Сердце у Сиберга мучительно сжалось. Он прошипел:

— Миляга Афанасий вчинил бы вам иск. И я поступлю так же, как он.

— В конечном счете это было бы, возможно, не так уж и глупо. Мать ничто не заменит, но для писателя небольшой скандальчик морального плана — тоже неплохо. Спрос на книги Сиберга, когда его преданные читательницы из Сен-Жильдаса и других мест узнают, какую жизнь ведет автор жизнеописаний святых…

Сиберг вздрогнул от испуга. До сих пор он был гордостью Сен-Жильдаса, своего родного городка. В витринах книжных лавок его произведения неизменно выставлялись на самом видном месте. Ежегодно он щедро надписывал их по случаю Большого Благотворительного празднества, где был объектом самого лестного любопытства и всеобщего почитания.

Все местные священники рекомендовали своим прихожанам его жития святых, из которых они охотно цитировали с амвона целые пассажи — тем обширнее, чем скучнее были их собственные проповеди. Он входил в состав жюри Премии Сен-Жильдаса, призванной ежегодно увенчивать лучшее прозаическое или поэтическое произведение к вящей славе сен-жильдасского, керенекского или плугоайского фольклора. В действительности жюри вот уже пять лет как не присуждало свою премию никому — якобы из-за отсутствия достойных творений.

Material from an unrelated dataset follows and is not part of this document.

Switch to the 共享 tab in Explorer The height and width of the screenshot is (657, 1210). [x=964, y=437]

Словно при вспышки молнии Сиберг увидел, как вихрь скандала выметает из витрины его книжки, лишает его права раздавать дарственные надписи и изгоняет из жюри. Увидел, как священники отрекаются от него с амвона, прихожане бойкотируют его, епископ предостерегает архиепископа… А дальше — падение цифр продаж и неминуемая постыдная, под прикрытием псевдонима, переквалификация с агиографии на порнографию. Или на шпионский роман. А может быть, даже на детектив!

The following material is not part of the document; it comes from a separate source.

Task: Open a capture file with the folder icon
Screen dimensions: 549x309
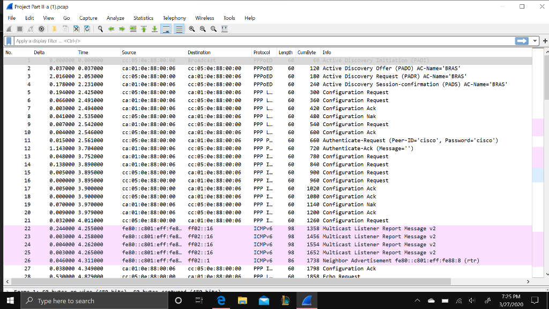Action: [55, 29]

От этой перспективы его прошиб холодный пот, и он почувствовал себя слабым, как ребенок.

— Хорошо, согласен, — пролепетал он. — Но Патрису вы можете передать, что это последний раз! Последний!..

Ужасающая девица вновь поклялась всеми своими богами, что не знает Патриса, вновь заявила, что опечалена и огорчена тем, что вынуждена поступить подобным образом, назначила ему встречу на завтра в Музее Армии и надбавку в размере двадцати процентов от предыдущей суммы под тем предлогом, что с тех пор индекс цен на двести пятьдесят девять товаров вырос на ноль целых три десятых процента.

2

Ему помнилось это так ясно, как если бы произошло вчера. Ему будет помниться это до смертного часа.

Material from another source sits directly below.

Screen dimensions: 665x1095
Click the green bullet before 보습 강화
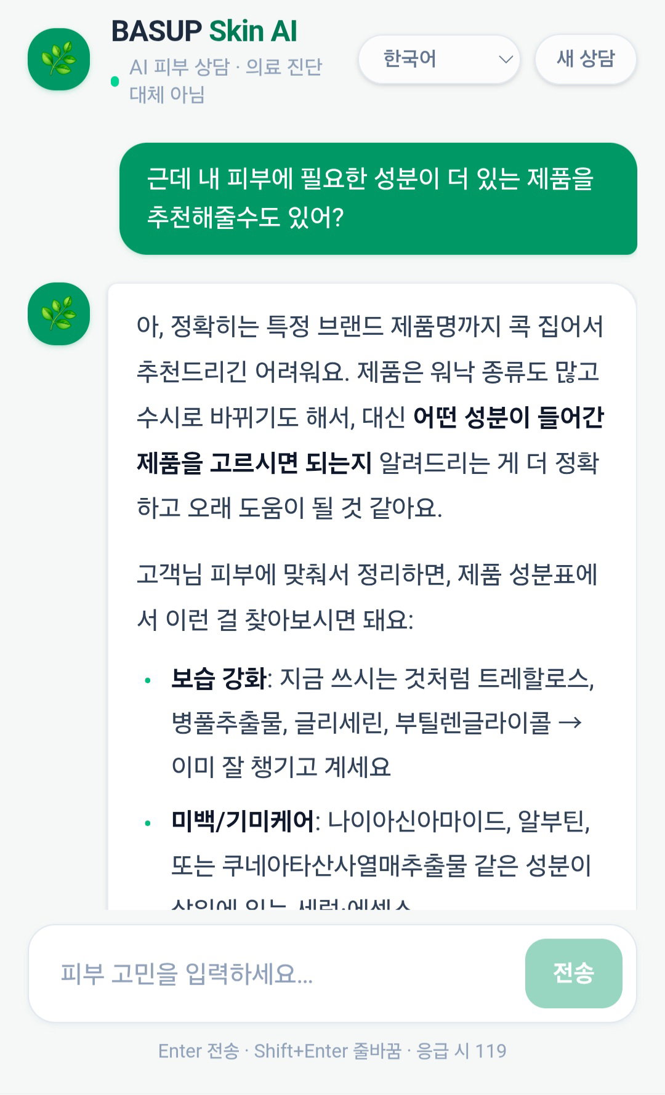click(x=147, y=681)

Каникулы в Сен-Мало, отель «Шатобриан», фуражка и дева Боттичелли.

Впервые в жизни он в тот год надел фуражку.

Фуражку яхтсмена ярко-синего цвета, щедро обшитую галуном, с позолоченным якорем над козырьком. Ему нравится эта фуражка, она так ладно сидит на голове. Она придает ему уверенность в себе. В ней он чувствует себя мужчиной. Расстается он с ней только на время еды и сна. В остальное время он носит ее то слегка набекрень, на манер мичмана, то сдвинутой на затылок, на манер морского волка.

Между тем на сцене появляется дева словно с полотна Боттичелли. Хрупкая, прямо-таки неземная красота. Пепельно-белокурые волосы, фиалковые глаза, атласная кожа и все, что полагается. Единственный недостаток: неотлучно находящаяся при ней мамаша. Мамаша, весьма еще, впрочем, недурная собой, но он-то с первого взгляда влюбился в дочь.

Без фуражки на голове он наверняка лишь любовался бы ею издали, скромно слагая стихи влюбленного в звезду червя.

Но при виде его якоря в ее фиалковых глазах, как ему показалось, зажегся огонек восхищения, и он смело идет навстречу в своей замечательной фуражке, сдернув ее лишь на время, нужное, чтобы поприветствовать мамашу, и завязывает разговор с дочерью. Ему отвечают вполне благосклонно. Пьянящее блаженство. Ему кажется, будто мамаша взирает на молодую пару которую образовал он с ее дочерью, так умильно, словно уже слышит звуки органа в соборе.

Тем не менее, хоть он и переживает самую что ни есть платоническую любовь и купается в самых что ни есть возвышенных чувствах, телесная оболочка у него по-прежнему в наличии и он вынужден подчиняться законам природы.